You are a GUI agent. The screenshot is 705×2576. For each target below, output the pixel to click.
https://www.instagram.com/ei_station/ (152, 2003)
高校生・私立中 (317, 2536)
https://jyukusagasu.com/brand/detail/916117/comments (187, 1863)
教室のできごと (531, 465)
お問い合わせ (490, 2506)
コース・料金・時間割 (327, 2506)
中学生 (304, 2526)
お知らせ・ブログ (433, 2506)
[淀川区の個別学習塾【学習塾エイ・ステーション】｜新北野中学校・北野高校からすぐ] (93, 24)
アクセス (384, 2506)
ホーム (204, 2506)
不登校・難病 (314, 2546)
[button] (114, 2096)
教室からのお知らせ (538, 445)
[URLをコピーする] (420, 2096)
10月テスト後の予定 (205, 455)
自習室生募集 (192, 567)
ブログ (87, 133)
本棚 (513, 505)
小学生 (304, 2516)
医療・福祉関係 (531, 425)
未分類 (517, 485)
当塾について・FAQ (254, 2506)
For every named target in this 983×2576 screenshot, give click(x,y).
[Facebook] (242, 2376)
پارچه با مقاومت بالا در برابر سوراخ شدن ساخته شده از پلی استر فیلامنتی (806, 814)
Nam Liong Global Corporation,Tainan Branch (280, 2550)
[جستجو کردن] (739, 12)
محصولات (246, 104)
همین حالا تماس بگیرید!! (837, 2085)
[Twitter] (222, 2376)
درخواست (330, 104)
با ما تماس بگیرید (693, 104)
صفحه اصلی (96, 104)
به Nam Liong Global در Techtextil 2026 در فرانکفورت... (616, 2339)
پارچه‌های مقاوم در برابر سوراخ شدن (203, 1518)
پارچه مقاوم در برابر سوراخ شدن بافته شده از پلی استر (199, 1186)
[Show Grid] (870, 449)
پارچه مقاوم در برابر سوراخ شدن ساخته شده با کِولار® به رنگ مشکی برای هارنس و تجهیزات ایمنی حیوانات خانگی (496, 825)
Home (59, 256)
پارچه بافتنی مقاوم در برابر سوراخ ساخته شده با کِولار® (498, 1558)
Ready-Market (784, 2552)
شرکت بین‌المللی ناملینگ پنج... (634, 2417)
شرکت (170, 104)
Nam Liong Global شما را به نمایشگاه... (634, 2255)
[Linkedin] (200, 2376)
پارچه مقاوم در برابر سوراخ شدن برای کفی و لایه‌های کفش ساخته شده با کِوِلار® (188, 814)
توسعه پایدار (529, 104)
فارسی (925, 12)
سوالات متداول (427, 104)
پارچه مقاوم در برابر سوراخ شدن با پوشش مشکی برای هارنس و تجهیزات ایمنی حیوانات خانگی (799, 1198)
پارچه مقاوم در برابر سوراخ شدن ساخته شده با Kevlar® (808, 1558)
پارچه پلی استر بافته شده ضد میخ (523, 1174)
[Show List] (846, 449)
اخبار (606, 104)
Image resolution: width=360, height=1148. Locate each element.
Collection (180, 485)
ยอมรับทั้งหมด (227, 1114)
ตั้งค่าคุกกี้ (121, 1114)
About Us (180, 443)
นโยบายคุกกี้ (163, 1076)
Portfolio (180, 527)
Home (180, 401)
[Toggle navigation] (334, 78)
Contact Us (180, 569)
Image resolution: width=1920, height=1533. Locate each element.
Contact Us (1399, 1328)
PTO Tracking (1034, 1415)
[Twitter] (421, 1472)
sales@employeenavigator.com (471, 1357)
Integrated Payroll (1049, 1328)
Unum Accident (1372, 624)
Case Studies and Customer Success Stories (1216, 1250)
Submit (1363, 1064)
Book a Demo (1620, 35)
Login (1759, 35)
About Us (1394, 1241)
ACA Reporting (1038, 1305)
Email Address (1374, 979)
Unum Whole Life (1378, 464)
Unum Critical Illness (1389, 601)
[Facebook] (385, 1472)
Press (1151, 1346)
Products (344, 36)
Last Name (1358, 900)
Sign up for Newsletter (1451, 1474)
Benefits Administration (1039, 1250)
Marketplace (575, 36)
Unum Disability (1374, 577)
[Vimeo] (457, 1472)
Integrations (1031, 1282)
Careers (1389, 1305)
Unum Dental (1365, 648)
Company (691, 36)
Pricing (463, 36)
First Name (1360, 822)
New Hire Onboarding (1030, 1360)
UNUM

※

### [What is needed]
Using the records above, copy all lines that include the word "target".

### [Your response]
You are a GUI agent. The screenshot is 705×2576. For each target below, output the pixel to click.
For every named target in this 983×2576 screenshot, give click(x,y).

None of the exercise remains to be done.